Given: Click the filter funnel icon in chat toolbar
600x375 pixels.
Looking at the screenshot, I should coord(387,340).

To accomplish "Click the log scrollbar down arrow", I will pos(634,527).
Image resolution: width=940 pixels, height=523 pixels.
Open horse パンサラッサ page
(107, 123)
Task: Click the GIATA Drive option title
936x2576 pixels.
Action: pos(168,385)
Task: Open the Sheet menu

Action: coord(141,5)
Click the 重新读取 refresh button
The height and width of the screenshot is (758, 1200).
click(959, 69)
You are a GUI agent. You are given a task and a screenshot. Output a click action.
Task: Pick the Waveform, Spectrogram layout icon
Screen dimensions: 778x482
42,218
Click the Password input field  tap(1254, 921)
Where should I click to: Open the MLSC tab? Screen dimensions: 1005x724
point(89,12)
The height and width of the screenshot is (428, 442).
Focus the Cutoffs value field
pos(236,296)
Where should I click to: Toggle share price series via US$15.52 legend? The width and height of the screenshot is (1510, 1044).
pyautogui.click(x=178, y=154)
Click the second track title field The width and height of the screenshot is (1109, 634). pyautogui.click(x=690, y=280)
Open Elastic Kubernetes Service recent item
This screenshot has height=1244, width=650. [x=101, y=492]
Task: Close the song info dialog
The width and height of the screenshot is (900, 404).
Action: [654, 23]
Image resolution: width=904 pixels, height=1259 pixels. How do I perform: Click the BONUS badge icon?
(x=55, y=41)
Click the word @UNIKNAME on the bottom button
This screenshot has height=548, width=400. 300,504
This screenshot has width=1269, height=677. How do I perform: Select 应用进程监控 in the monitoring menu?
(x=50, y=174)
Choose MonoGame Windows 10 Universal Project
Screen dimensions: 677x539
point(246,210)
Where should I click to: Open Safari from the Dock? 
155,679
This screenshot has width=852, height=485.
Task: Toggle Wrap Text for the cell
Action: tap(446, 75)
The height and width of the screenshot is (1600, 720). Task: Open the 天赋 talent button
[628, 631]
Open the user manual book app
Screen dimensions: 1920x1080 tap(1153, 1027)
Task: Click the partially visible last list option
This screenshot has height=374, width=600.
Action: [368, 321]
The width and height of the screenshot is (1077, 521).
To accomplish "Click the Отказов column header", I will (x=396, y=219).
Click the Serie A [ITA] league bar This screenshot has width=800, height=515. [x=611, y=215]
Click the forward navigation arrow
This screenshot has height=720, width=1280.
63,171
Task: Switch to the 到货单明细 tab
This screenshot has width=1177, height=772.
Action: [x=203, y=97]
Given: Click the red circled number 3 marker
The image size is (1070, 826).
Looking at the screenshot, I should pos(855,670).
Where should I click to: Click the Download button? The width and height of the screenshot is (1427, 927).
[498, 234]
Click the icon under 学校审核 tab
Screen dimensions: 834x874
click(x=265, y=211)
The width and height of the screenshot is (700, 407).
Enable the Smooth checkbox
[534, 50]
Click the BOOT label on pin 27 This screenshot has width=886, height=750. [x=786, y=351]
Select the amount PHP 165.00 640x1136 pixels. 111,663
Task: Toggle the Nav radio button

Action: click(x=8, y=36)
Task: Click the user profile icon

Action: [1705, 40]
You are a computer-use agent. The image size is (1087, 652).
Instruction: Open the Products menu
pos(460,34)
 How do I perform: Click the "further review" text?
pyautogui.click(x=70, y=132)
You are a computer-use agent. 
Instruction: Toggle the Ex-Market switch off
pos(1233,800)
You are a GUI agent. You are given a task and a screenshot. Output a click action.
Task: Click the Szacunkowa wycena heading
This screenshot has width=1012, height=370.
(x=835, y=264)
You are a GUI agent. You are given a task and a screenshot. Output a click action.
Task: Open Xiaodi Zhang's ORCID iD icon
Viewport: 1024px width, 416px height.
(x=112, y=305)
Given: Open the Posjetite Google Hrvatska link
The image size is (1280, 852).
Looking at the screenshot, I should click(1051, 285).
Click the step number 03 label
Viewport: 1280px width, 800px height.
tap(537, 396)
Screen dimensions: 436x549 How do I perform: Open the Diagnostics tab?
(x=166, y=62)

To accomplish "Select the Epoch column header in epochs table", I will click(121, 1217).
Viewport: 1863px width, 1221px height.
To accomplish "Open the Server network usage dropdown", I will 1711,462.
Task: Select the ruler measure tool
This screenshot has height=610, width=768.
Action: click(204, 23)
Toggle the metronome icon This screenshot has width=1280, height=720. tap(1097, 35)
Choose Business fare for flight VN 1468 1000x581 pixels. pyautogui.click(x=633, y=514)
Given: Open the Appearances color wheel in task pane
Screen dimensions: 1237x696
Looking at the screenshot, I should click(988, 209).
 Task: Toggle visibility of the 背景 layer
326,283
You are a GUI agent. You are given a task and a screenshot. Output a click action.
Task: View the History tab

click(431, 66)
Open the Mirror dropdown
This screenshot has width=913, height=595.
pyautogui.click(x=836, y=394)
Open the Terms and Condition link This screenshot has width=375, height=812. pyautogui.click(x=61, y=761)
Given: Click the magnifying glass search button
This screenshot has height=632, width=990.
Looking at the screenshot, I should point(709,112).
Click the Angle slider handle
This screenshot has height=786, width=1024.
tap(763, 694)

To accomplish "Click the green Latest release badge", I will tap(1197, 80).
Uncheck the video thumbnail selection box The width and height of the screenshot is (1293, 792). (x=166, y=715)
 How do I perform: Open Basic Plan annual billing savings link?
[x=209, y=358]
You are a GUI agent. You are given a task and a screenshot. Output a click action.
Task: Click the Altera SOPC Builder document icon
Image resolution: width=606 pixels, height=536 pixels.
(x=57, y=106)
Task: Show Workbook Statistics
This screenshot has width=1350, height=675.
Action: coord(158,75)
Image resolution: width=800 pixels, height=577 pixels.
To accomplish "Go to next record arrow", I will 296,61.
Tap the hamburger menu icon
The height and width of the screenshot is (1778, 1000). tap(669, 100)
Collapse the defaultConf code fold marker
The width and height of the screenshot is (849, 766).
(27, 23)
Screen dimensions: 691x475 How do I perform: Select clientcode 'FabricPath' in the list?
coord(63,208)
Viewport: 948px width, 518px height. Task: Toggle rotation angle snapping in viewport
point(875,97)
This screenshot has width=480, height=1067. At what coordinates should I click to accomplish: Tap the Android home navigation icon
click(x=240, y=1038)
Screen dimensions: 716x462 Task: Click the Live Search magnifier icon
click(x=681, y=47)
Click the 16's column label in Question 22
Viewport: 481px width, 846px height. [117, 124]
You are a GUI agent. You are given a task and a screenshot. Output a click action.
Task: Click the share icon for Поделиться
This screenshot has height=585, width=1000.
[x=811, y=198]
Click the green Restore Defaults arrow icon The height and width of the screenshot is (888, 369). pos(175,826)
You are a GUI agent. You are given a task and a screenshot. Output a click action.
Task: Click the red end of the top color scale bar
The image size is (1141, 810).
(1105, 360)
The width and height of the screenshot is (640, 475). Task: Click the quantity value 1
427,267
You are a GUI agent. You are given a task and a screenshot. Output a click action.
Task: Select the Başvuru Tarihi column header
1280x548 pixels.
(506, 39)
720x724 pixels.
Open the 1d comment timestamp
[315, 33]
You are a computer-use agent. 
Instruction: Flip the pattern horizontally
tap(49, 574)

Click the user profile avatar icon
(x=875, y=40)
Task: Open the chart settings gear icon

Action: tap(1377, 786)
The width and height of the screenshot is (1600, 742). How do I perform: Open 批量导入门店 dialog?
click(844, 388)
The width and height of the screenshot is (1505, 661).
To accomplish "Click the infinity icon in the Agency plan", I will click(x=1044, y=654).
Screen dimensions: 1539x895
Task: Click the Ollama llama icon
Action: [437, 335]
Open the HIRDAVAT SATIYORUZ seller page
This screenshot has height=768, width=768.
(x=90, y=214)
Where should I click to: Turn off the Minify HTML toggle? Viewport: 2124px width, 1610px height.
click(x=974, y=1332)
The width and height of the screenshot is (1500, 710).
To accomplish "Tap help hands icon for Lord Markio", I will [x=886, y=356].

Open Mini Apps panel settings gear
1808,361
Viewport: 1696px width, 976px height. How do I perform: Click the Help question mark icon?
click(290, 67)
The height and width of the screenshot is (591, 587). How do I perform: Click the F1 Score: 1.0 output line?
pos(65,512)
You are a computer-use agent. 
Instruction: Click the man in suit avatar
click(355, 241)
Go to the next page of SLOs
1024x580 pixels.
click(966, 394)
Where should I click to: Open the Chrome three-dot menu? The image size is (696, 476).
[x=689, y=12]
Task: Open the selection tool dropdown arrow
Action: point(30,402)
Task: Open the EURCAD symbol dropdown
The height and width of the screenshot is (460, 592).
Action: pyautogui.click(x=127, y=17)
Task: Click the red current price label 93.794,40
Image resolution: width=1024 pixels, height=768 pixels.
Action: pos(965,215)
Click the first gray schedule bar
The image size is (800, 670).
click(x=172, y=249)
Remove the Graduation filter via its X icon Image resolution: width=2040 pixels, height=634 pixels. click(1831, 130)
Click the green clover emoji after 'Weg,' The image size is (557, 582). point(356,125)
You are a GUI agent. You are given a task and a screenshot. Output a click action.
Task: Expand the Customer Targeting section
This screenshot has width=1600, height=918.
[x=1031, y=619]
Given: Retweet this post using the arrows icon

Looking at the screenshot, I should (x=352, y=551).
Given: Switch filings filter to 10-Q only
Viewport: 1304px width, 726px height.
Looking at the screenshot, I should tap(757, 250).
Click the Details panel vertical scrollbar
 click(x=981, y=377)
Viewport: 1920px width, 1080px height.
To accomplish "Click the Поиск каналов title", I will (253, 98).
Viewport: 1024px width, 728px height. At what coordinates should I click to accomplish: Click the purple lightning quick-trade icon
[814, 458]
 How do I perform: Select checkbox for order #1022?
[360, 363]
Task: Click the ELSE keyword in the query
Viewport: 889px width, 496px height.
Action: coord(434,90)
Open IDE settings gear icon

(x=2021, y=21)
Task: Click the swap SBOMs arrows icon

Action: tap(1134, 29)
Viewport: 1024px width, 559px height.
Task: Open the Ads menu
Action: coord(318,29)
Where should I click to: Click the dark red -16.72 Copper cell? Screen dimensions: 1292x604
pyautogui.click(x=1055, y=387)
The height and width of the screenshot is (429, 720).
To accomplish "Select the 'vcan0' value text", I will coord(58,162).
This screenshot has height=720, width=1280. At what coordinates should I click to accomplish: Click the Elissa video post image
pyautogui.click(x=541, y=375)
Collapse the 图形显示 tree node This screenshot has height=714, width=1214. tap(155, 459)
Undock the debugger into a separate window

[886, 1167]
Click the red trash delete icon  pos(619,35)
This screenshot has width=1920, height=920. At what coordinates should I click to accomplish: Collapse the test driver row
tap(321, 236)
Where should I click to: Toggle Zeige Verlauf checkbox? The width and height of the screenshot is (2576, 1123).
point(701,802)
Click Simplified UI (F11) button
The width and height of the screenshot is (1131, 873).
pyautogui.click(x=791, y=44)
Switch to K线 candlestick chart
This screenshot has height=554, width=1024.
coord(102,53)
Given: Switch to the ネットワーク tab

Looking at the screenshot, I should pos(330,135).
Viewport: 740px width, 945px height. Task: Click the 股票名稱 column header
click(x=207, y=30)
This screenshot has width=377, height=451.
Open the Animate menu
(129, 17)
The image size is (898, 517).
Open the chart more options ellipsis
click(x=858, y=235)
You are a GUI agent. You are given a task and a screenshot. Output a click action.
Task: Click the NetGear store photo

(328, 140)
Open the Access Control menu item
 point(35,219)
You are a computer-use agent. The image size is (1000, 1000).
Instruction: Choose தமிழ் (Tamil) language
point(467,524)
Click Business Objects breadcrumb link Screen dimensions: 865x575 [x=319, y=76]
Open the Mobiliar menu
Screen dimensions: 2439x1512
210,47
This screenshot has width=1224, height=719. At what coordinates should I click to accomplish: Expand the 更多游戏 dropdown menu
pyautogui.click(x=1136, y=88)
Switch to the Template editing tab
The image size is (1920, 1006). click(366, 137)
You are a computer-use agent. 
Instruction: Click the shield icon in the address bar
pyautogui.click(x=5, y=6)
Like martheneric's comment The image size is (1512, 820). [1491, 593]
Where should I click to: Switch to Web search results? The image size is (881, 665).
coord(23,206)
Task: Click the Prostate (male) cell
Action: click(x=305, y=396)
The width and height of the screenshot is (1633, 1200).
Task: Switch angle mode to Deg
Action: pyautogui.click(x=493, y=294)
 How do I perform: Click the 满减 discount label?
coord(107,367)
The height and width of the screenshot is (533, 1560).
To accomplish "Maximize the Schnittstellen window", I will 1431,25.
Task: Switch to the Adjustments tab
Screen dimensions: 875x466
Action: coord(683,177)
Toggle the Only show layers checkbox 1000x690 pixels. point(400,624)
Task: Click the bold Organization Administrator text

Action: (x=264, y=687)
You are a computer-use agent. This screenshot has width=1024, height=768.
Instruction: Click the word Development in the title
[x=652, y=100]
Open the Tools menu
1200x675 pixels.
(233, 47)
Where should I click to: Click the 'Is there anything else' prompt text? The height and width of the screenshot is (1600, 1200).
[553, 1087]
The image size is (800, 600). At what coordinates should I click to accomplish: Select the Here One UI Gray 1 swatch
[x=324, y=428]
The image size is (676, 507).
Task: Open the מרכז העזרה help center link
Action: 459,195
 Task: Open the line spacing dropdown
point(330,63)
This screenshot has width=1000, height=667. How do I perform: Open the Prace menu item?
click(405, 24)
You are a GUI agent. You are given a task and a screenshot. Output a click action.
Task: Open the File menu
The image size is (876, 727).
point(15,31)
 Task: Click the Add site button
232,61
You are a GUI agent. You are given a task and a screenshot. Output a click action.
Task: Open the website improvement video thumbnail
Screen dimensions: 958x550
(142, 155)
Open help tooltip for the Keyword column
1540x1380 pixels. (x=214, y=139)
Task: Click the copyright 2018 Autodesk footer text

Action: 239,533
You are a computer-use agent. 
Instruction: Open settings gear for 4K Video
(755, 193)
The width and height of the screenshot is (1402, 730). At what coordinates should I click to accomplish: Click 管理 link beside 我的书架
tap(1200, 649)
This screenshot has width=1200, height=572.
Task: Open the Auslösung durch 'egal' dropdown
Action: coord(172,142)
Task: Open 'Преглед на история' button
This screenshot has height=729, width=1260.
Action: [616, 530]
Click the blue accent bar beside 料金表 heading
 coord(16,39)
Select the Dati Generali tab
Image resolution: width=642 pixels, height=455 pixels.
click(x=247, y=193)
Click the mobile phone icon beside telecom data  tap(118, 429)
○ ○ ○ ○ ○ ○ ○
From the line that has "Instruction: Flip the pattern horizontally" through the line that has "The width and height of the screenshot is (1505, 661).", copy every line exactly as it appears above, and leave out all others.

Expected answer =
Instruction: Flip the pattern horizontally
tap(49, 574)

Click the user profile avatar icon
(x=875, y=40)
Task: Open the chart settings gear icon

Action: tap(1377, 786)
The width and height of the screenshot is (1600, 742). How do I perform: Open 批量导入门店 dialog?
click(844, 388)
The width and height of the screenshot is (1505, 661).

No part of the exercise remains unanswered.